> Instructions to follow: Write out exactly the line containing "Click the bar chart icon beside Monthly Sales" along with each line that follows it in the records below, and no others.

---- Exercise inputs

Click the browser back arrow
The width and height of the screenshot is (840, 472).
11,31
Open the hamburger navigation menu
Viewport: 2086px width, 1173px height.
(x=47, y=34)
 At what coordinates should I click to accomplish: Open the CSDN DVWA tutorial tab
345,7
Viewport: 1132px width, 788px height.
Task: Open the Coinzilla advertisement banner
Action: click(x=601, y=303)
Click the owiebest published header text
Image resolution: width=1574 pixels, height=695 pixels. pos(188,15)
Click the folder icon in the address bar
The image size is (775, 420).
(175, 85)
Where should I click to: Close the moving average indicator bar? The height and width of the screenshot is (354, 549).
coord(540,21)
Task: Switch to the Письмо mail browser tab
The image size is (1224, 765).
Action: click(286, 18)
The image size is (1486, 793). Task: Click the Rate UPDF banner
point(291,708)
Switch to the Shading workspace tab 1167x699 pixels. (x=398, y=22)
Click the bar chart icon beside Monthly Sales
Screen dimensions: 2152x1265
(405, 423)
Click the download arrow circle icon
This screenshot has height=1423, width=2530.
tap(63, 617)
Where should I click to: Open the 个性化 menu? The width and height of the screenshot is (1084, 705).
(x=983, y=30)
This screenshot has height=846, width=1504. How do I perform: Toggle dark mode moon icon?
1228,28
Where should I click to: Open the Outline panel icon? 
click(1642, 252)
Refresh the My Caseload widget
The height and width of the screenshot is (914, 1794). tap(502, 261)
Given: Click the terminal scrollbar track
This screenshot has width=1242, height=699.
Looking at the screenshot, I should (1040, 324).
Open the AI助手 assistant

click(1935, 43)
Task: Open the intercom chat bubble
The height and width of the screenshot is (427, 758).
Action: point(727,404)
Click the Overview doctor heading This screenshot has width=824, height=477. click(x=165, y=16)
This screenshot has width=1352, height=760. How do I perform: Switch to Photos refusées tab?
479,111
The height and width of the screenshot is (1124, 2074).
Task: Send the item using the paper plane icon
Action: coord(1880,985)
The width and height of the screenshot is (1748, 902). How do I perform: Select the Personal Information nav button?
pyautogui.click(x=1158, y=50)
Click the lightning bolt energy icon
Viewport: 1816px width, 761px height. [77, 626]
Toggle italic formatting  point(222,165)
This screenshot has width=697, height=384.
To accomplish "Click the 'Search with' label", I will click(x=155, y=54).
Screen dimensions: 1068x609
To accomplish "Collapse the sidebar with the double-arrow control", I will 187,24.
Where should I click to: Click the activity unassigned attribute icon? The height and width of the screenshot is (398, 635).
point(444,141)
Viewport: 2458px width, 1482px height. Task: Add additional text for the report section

--------

> Output of the exercise:
Click the bar chart icon beside Monthly Sales
Screen dimensions: 2152x1265
(405, 423)
Click the download arrow circle icon
This screenshot has height=1423, width=2530.
tap(63, 617)
Where should I click to: Open the 个性化 menu? The width and height of the screenshot is (1084, 705).
(x=983, y=30)
This screenshot has height=846, width=1504. How do I perform: Toggle dark mode moon icon?
1228,28
Where should I click to: Open the Outline panel icon? 
click(1642, 252)
Refresh the My Caseload widget
The height and width of the screenshot is (914, 1794). tap(502, 261)
Given: Click the terminal scrollbar track
This screenshot has width=1242, height=699.
Looking at the screenshot, I should (1040, 324).
Open the AI助手 assistant

click(1935, 43)
Task: Open the intercom chat bubble
The height and width of the screenshot is (427, 758).
Action: point(727,404)
Click the Overview doctor heading This screenshot has width=824, height=477. click(x=165, y=16)
This screenshot has width=1352, height=760. How do I perform: Switch to Photos refusées tab?
479,111
The height and width of the screenshot is (1124, 2074).
Task: Send the item using the paper plane icon
Action: coord(1880,985)
The width and height of the screenshot is (1748, 902). How do I perform: Select the Personal Information nav button?
pyautogui.click(x=1158, y=50)
Click the lightning bolt energy icon
Viewport: 1816px width, 761px height. [77, 626]
Toggle italic formatting  point(222,165)
This screenshot has width=697, height=384.
To accomplish "Click the 'Search with' label", I will click(x=155, y=54).
Screen dimensions: 1068x609
To accomplish "Collapse the sidebar with the double-arrow control", I will 187,24.
Where should I click to: Click the activity unassigned attribute icon? The height and width of the screenshot is (398, 635).
point(444,141)
Viewport: 2458px width, 1482px height. Task: Add additional text for the report section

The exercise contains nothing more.